Excel zero day: Microsoft explains workarounds
In a newly released security advisory concerning the recently discovered flaw in Excel, Microsoft explains the measures that users can take to protect themselves until a patch is released. Users of Excel 2003, Excel Viewer 2003, Excel 2002, Excel 2000, Microsoft Excel 2004 for Mac, and Microsoft Excel v.X for Mac are affected by the flaw.
In addition to general measures, such as blocking Excel file attachments and e-mails on e-mail servers or removing all Excel links with Excel documents in the registry, Microsoft suggests that users disable Repair Mode in Excel. To do so, access rights in Windows XP need to be modified in the registry key HKEY_CURRENT_USER\Software\Microsoft\Office\11.0\Excel\Resiliency.
If this key does not exist, it needs to be created. Right-click on the key in the Registry editor to open the content menu and select the item "Security". Then, uncheck the option "Inherit from parent the permission entries that apply to child objects. Include these with entries explicitly defined here" option in the Advanced window. In the dialog that then appears with the options "Copy", "Remove" and "Cancel", select "Remove". Access to the key is then blocked for everyone, and this also disables Repair Mode. After this, the zero-day exploit will no longer work.

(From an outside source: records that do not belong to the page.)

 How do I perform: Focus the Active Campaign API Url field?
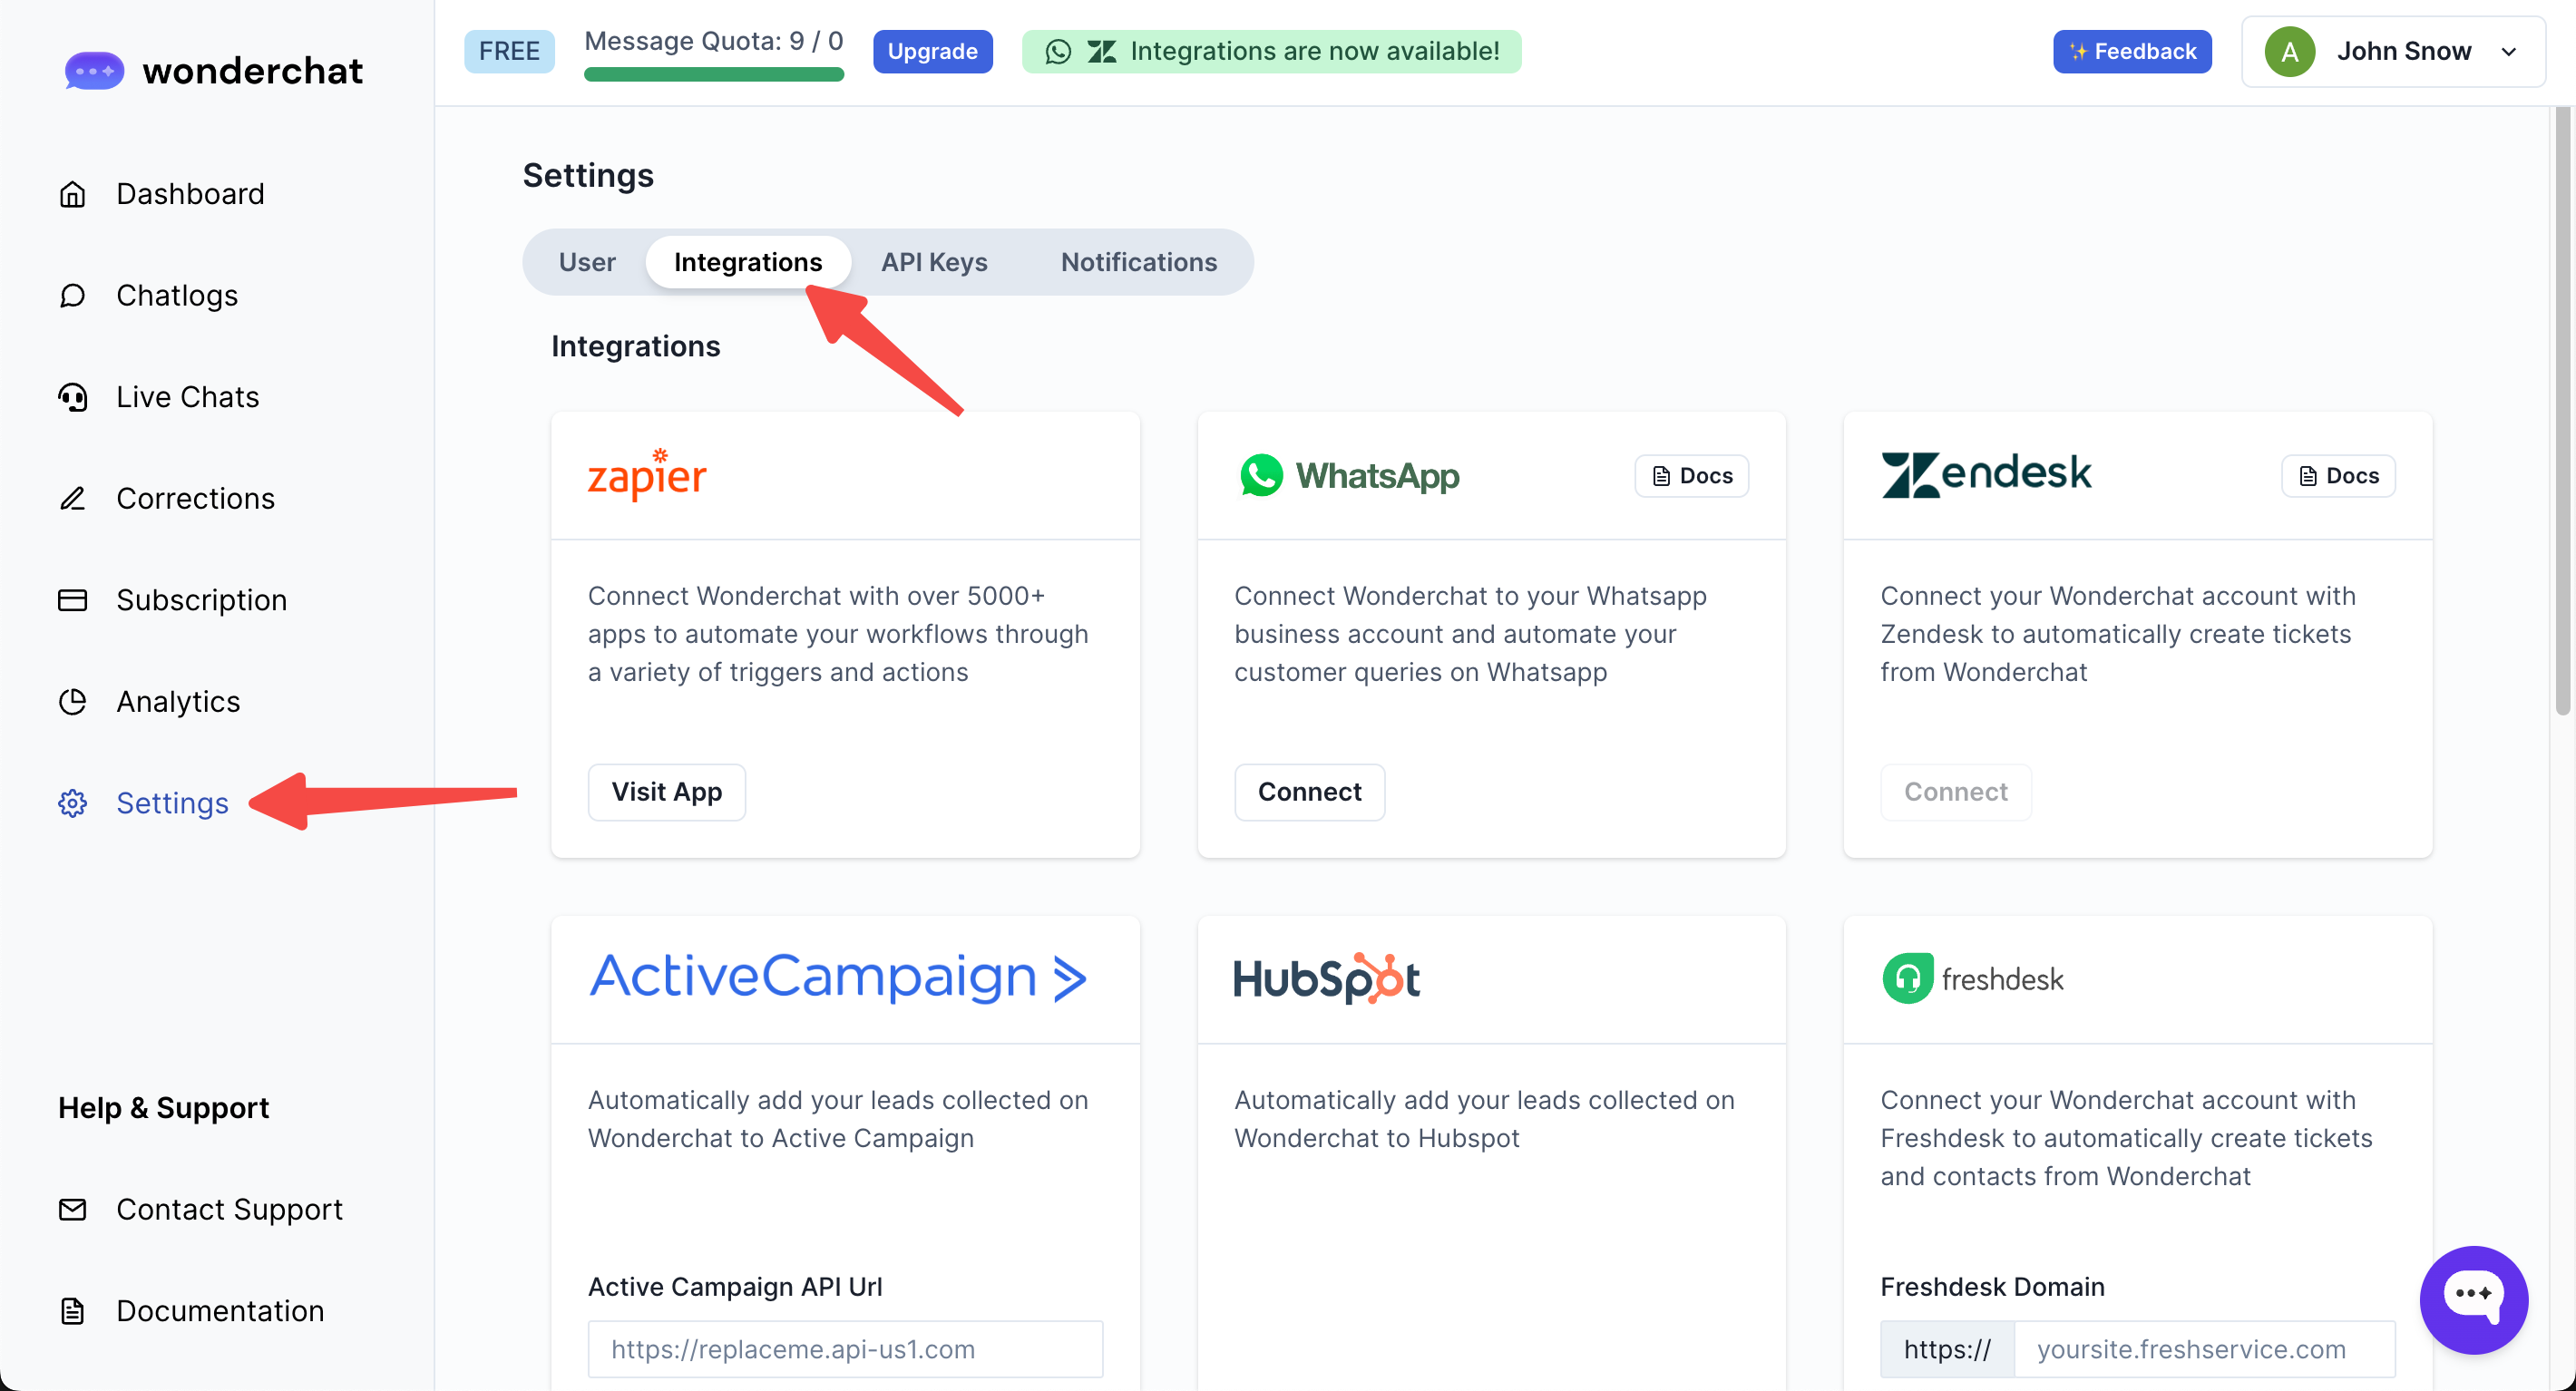pos(845,1349)
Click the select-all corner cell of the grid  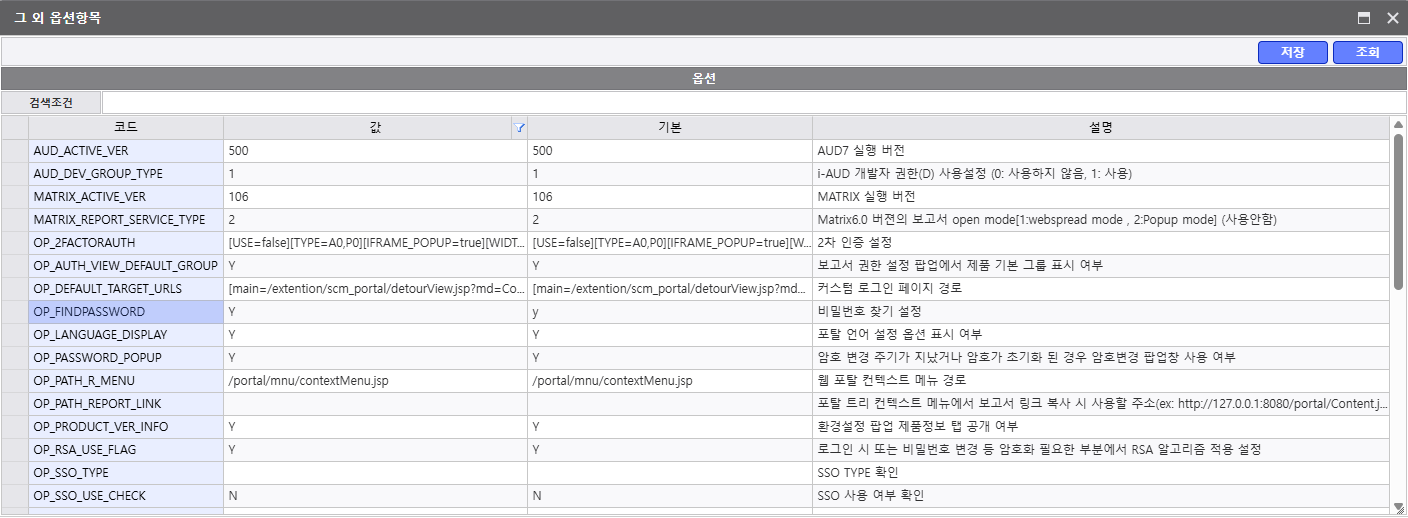pyautogui.click(x=15, y=128)
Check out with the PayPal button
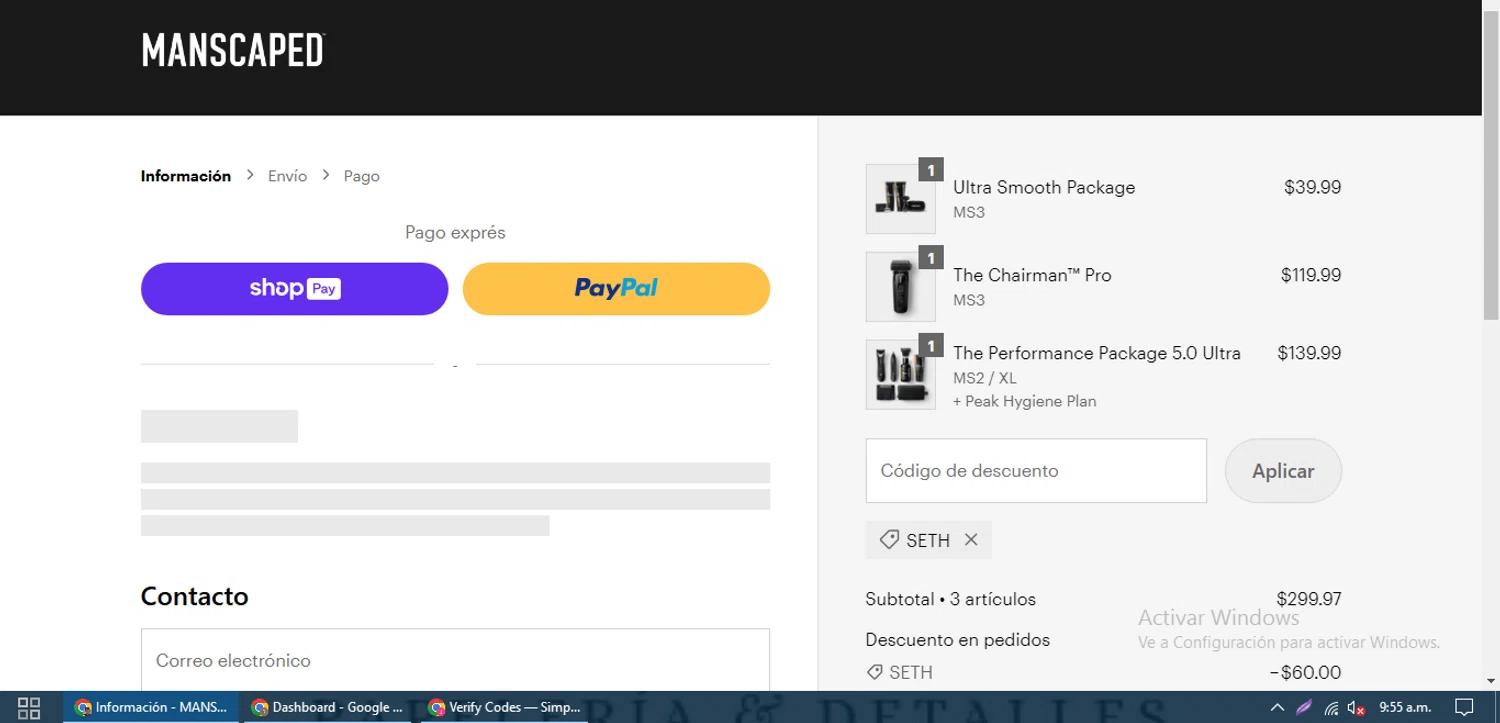The height and width of the screenshot is (723, 1500). [x=616, y=289]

Before you make these changes, you should back up your system or at least set a system restore point, because accidental changes made in registry keys can prevent Windows from working correctly. It may, however, be easier simply to switch temporarily or permanently to an alternative office software suite such as OpenOffice. Unfortunately, not all complex templates and documents can be converted smoothly so this option is not feasible for everyone.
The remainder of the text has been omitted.